What the code does is reading 64x64x64 pixels from a 3D texture. If those pixels contain geometry data, it will insert a leaf in the octree. Since the octree isn't filled initially (other than I reserved plenty of space in a VBO), it happens that the octree gets constructed along the way:
1- fetch a pixel, test if it should be inserted
2- Dive into the octree, starting with the rootnode. Get the leaf node at level 8
3- If a node hasn't been divided in 8 subnodes yet, get an unused pointer from the VBO and reserve 8 nodes there. Let the parent node refer to the first childnode.
The main problem is that multiple pixels may try to split octree nodes at the same time. I've seen barriers and such in the OpenCL reference, I guess I should create semaphores around the "if ( node->child1Ptr == 0 ) { ... }" section in the code below, but wouldn't make that the code terribly slow? Asides, but this is something that can't be fixed maybe, creating a semaphor requires support for the atom_xchg operation afaik. Seems my videocard is too old for that.

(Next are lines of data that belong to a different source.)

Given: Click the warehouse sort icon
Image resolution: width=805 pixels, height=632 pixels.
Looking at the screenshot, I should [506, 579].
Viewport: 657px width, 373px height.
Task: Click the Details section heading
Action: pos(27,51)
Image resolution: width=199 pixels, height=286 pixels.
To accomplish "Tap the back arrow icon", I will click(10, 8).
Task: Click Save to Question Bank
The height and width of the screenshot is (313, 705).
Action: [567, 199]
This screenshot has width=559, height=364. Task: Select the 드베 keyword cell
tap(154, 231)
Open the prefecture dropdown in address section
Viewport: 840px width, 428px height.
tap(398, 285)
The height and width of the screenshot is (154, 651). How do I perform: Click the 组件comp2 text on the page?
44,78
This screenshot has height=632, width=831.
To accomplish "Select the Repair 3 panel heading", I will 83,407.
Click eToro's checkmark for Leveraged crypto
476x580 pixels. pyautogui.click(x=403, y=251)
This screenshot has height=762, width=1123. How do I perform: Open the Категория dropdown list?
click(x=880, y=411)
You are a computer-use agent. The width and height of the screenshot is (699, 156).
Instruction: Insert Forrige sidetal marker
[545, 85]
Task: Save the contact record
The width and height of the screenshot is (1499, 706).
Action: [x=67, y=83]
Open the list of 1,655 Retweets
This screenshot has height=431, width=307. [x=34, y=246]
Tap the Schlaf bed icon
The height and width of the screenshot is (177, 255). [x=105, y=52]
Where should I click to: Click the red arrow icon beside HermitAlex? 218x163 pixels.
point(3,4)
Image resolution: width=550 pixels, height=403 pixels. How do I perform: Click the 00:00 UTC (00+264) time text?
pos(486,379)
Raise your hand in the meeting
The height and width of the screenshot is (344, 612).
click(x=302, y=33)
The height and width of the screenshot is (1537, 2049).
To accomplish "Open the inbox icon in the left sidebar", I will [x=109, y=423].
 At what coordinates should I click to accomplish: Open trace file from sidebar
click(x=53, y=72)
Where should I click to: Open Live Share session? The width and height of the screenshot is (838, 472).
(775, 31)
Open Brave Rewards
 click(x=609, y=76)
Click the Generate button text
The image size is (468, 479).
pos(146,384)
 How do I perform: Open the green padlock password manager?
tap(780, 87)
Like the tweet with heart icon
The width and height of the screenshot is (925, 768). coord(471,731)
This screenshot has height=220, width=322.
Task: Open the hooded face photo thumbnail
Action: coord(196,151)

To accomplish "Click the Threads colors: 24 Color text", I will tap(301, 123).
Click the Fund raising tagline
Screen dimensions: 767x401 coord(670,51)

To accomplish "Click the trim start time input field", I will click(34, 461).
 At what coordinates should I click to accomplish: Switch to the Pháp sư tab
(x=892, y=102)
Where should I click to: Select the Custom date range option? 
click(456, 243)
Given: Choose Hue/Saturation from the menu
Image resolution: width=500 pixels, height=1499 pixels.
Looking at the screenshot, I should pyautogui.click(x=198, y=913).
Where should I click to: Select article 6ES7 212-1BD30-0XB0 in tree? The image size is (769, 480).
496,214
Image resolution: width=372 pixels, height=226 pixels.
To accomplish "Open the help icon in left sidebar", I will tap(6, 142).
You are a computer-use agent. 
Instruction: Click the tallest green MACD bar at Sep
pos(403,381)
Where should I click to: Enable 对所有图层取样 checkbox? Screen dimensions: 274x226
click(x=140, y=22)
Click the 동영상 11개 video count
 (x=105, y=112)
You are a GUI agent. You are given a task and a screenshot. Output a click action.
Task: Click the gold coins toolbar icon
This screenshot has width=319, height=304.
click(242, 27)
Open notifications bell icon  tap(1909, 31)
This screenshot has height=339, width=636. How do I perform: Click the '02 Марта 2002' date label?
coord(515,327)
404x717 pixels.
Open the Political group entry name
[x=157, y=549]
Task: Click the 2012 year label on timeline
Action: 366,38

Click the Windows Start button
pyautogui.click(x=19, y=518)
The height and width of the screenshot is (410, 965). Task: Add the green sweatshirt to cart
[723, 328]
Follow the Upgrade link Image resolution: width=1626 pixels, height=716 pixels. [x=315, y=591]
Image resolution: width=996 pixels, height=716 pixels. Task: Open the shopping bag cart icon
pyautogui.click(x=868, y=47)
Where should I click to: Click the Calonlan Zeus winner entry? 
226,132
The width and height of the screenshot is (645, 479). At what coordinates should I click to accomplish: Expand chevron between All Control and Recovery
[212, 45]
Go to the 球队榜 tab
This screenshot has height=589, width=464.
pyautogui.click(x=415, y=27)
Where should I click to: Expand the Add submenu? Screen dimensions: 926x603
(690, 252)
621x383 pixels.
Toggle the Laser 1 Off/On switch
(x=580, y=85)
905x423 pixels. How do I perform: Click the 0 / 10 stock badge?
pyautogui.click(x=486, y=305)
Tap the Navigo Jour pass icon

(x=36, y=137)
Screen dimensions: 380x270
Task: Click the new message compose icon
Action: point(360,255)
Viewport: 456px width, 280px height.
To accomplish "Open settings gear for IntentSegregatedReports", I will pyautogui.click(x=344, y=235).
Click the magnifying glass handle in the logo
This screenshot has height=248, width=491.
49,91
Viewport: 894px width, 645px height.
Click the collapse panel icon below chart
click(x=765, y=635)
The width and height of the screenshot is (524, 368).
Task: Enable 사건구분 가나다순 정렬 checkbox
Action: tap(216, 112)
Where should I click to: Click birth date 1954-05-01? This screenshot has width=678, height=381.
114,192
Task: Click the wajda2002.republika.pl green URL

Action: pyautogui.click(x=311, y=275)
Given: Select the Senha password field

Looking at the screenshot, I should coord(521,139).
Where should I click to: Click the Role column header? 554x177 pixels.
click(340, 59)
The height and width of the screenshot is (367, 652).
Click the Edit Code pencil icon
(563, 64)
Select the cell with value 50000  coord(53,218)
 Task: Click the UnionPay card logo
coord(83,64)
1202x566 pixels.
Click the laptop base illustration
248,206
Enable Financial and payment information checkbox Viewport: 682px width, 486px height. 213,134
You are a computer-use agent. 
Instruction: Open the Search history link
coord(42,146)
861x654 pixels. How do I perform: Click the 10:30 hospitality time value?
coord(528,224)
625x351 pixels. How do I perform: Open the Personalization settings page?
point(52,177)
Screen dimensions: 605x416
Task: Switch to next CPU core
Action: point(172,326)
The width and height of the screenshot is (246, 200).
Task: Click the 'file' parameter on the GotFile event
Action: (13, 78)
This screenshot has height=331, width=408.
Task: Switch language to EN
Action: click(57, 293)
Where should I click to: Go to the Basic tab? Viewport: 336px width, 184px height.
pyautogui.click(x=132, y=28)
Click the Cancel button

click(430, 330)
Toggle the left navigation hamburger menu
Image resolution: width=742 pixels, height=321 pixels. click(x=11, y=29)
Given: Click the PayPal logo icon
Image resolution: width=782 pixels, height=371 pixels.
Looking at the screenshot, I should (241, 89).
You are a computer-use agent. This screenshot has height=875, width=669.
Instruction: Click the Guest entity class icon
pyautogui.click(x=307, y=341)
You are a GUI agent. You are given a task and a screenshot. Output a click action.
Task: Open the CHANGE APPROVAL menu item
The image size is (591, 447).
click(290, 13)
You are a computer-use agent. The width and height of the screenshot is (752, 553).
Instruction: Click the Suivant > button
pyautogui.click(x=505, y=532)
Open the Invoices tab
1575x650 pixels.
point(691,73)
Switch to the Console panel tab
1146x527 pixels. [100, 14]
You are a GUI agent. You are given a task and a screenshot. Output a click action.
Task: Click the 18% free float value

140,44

__kernel void voxelOctree_Build( __global struct TOctreeNode* octree,
__global int* octreeNodeCounter,
__read_only image3d_t dataTex
)
{
// We loop through all the pixels of a (64^3) 3D texture
// We inject each pixel into the octree, eventually creating new subnodes along
// the way
int3 locID = (int3)( get_local_id(0), get_local_id(1), get_local_id(2) );
int4 texCoord = (int4)( locID.x, locID.y, locID.z , 0 );
sampler_t sampler = CLK_FILTER_NEAREST | CLK_ADDRESS_CLAMP;
float4 data = read_imagef( dataTex, sampler, texCoord );
if ( data.w > 0.f ) // Only insert if there is some occlusion at this point
{
// Get root node
__global struct TOctreeNode *node = &octree[0];
// Dive into the octree, eventually split nodes if not done before
int level = 0;
while ( level++ < 8 )
{
// Create 8 sub nodes, if not done before
if ( node->child1Ptr == 0 )
{
// Get an unused index from the octree VBO
int indx1 = *octreeNodeCounter;
node->child1Ptr = (int)(&octree[ indx1 ]); // Store pointer to 1st child node
indx1+= 8; // Reserve 8 nodes
*octreeNodeCounter = indx1; // write back in global var
}
// Check in which of the 8 subnodes we need to dive
int localOffset = 0;
...generate a number between 0..7
// Get node from deeper level, then repeat the loop
node = (__global struct TOctreeNode*)(node->child1Ptr + localOffset);
} // while level > 0
// Now insert the actual data
...
} // occlSum
} // voxelOctree_Build
Dunno how they exactly do it in GigaVoxels, but I could also pre-generate the octree once, entirely "unfolded". That means I don't have to split nodes, making the code faster. However, that will take a lot more memory of course.
Greets,
Rick